*WHAT IS EXPECTED*.
From the line that holds "You are a GUI" down to the last line of the listing below, transcribe exactly and only those lines. Leave pictures out.

*PROVIDED INFORMATION*.
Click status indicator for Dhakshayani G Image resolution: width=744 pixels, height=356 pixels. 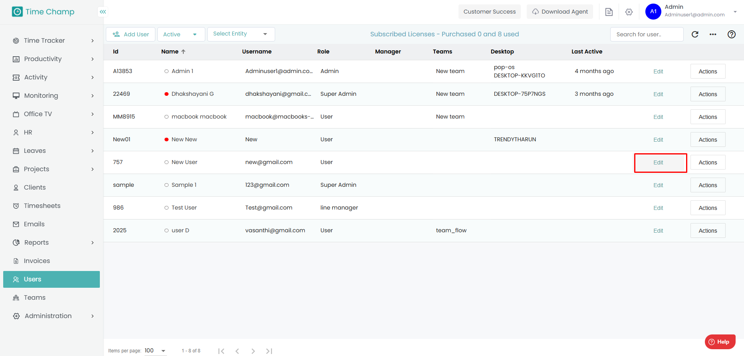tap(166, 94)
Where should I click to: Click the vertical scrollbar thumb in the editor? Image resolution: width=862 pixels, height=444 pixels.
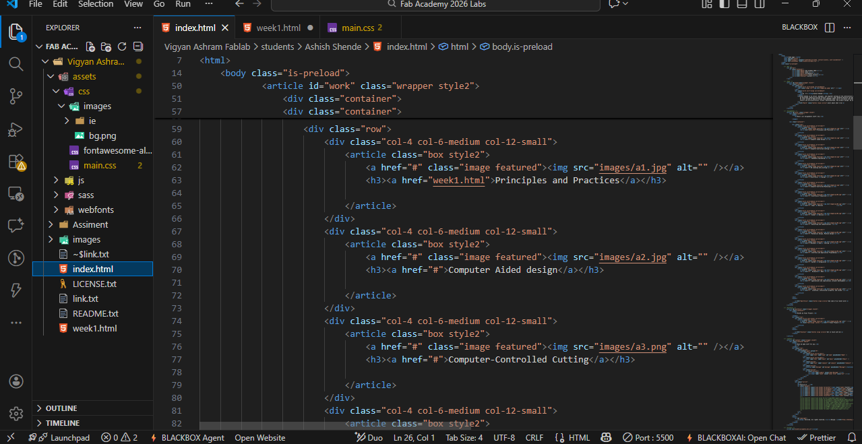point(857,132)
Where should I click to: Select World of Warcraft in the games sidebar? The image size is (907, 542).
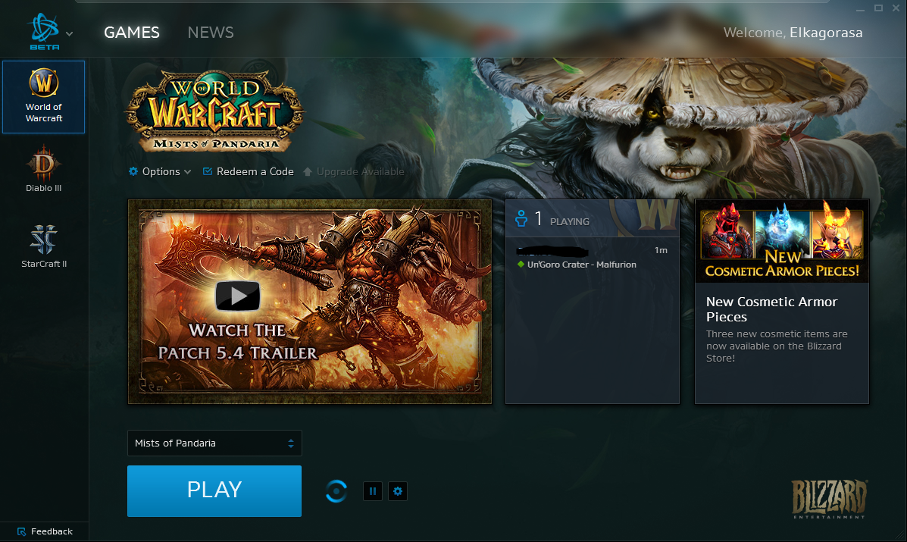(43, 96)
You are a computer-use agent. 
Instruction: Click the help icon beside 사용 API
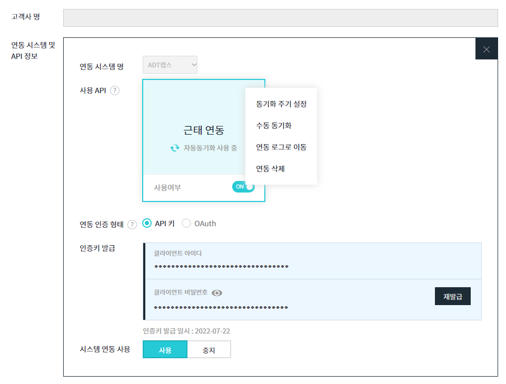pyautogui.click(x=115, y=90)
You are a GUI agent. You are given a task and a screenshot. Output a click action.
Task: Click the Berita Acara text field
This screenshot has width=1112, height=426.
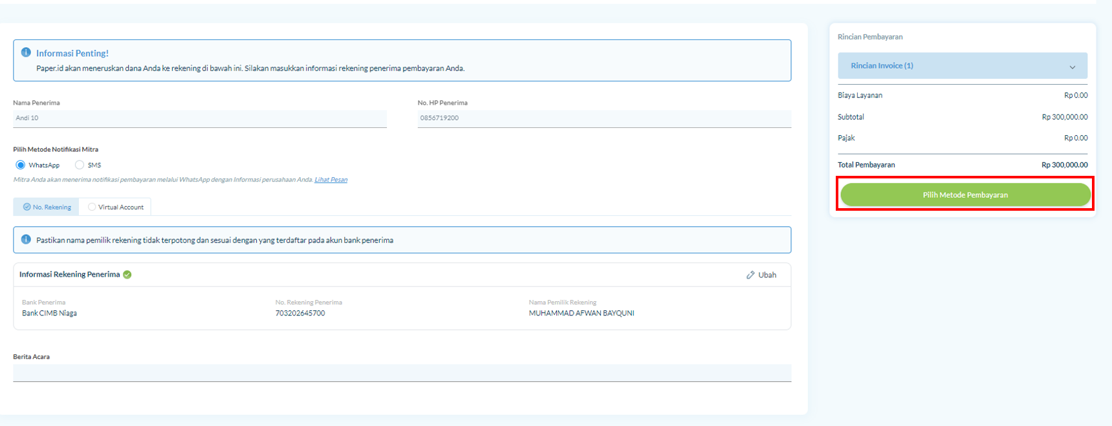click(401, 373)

*OUTPUT OF THE TASK*.
You are a GUI agent. You are given a task and a screenshot. Output a click action.
Task: Click the Berita Acara text field
This screenshot has width=1112, height=426.
click(401, 373)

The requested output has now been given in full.